Required tasks
1. Please rewrite the part of the passage on CD133 in endometrial cancer starting at "The results of" and ending at "not been established.", putting "marker" in place of "biomarker".
2. Which differences between studies does the passage on CD133 in endometrial cancer say hinder comparison? List each one.

Source text
+ + + + + + +

We would like to point out the potential limitations of our study. One of the most important was the relatively small sample size from only one retrospective study. Also because of retrospective analysis we were unable to evaluate the effect on prognostic of adjuvant treatments in CD 133+ tumours, because of a great heterogeneity of given treatments in these cases. Other concerns are related to the method used to detect CD133 and the criteria for scoring CD133 positivity. As CD133 is not homogenously expressed, we prepared a TMA to fully represent the whole tumour. We chose to detect CD133 by IHC. Although semi-quantitative, IHC staining is a well-established technique widely available in most pathology laboratories, thus facilitating the translation of findings to current clinical practice. Given that different studies use different tissue samples (cell lines vs. human tissue), tissue sampling methods (tissue microarray vs. slides), and criteria regarding the pattern and distribution of CD133 staining hinders comparison. Moreover, CD133 is a glycoprotein that can be detected by monoclonal antibodies recognizing specific glycosylation-dependent epitopes, in particular AC133 (named as CD133/1) and AC141 (named as CD133/2)32, 33. Here, we have used an antibody specific for the AC133 antigen, one of the most frequently used in previous studies to identify CSCs in endometrial cancer6, 21. Importantly, discordant expression of AC133 and AC141 epitopes have been reported in other tumors34 and therefore we cannot rule out that staining of our TMA with CD133/2 could lead to different data. However, despite this limitation, similar detection of CD133 expression was found between our study and those previously reported6, 7. On the other hand, different antibodies used can also explain the discordance of the prognostic value of CD133 between our data and those by Nakamura et al.21 because a polyclonal antibody for CD133 was used in their immunohistochemistries while we used the CD133/1 monoclonal antibody.

On the basis of our results, we propose that CD133 tumour status is a useful tool for the management of EEC. CD133− status at the time of therapeutic planning, can improve the identification of patients with a priori good prognosis but with high-risk tumours that would require extended lymphatic surgery or selectively targeted treatments and longer follow-up.

Conclusion

The results of the present study show that CD133+ tumour status is correlated with favourable prognosis of EEC patients, independently of the extent of disease at diagnosis. CD133 tumour status emerges as a useful biomarker of low risk EEC. CD133 could be viewed as a complementary tool in the planning of primary treatment for EEC as it provides a more accurate assessment of prognosis and adjuvant treatment. Despite reported data, well-designed prospective and larger studies are needed to confirm our findings. In order to translate findings to clinical practice, it is a priority to standardize methods of detection and criteria for scoring the positivity of CD133. At the time this paper was performed, criteria for CD133 positivity in EEC had still not been established.

+ + + + + + +

Information given
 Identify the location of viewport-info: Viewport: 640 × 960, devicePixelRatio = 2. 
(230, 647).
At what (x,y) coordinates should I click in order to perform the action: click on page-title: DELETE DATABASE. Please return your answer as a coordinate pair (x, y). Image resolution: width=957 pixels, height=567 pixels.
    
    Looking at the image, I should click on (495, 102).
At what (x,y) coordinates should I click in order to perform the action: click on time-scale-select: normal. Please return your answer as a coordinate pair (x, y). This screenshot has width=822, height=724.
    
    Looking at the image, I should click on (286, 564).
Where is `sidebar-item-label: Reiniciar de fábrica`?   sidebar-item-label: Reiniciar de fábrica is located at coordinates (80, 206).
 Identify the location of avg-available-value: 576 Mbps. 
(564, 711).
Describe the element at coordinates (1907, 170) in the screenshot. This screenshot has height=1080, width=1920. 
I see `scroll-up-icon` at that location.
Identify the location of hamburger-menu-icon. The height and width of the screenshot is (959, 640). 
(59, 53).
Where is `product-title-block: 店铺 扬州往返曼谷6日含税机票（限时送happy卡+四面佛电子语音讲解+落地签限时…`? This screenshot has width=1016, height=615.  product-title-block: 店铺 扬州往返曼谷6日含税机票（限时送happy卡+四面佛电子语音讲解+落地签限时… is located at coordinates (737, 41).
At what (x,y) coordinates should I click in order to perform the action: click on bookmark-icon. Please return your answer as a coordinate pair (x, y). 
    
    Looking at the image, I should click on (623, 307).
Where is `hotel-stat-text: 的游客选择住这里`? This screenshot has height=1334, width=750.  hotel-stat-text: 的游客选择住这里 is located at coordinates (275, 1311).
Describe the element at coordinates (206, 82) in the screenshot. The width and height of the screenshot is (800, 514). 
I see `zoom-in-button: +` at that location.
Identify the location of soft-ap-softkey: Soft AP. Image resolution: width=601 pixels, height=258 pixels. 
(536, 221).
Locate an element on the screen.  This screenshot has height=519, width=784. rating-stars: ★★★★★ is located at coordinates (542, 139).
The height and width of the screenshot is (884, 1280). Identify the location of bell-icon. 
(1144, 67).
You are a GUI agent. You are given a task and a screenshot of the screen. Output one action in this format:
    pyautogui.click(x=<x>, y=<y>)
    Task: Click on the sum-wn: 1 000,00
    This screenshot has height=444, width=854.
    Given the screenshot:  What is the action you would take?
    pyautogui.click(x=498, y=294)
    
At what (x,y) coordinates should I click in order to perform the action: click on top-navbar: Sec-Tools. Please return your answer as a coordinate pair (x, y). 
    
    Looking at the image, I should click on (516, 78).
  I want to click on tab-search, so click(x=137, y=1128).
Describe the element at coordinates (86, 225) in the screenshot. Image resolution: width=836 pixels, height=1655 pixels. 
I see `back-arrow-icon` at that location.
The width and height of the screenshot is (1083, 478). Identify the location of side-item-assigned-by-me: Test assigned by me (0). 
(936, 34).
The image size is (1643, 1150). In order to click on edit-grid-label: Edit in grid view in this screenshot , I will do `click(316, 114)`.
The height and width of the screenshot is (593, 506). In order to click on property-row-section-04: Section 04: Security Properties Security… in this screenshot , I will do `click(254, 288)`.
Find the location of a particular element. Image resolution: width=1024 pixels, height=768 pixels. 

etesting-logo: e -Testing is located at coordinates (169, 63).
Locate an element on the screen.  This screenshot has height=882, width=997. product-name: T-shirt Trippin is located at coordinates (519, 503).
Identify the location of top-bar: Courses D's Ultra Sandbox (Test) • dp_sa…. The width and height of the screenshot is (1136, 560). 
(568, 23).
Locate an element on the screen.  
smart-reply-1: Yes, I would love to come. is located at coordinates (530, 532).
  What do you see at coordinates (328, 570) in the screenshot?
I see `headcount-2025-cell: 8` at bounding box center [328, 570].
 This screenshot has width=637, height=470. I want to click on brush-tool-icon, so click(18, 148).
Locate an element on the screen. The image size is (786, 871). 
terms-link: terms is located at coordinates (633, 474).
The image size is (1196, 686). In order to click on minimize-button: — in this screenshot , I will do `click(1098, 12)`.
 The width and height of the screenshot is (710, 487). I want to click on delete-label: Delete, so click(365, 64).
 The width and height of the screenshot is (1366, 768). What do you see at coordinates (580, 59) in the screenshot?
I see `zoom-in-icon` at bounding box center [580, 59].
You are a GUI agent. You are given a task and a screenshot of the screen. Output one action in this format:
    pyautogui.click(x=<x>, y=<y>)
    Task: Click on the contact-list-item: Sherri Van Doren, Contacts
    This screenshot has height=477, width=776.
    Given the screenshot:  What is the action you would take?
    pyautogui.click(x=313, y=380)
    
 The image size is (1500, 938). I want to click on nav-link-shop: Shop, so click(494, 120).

+ + + + + + +

List of solutions
1.
The results of the present study show that CD133+ tumour status is correlated with favourable prognosis of EEC patients, independently of the extent of disease at diagnosis. CD133 tumour status emerges as a useful marker of low risk EEC. CD133 could be viewed as a complementary tool in the planning of primary treatment for EEC as it provides a more accurate assessment of prognosis and adjuvant treatment. Despite reported data, well-designed prospective and larger studies are needed to confirm our findings. In order to translate findings to clinical practice, it is a priority to standardize methods of detection and criteria for scoring the positivity of CD133. At the time this paper was performed, criteria for CD133 positivity in EEC had still not been established.

2.
- Tissue samples (cell lines vs. human tissue)
- Tissue sampling methods (tissue microarray vs. slides)
- Criteria regarding the pattern and distribution of CD133 staining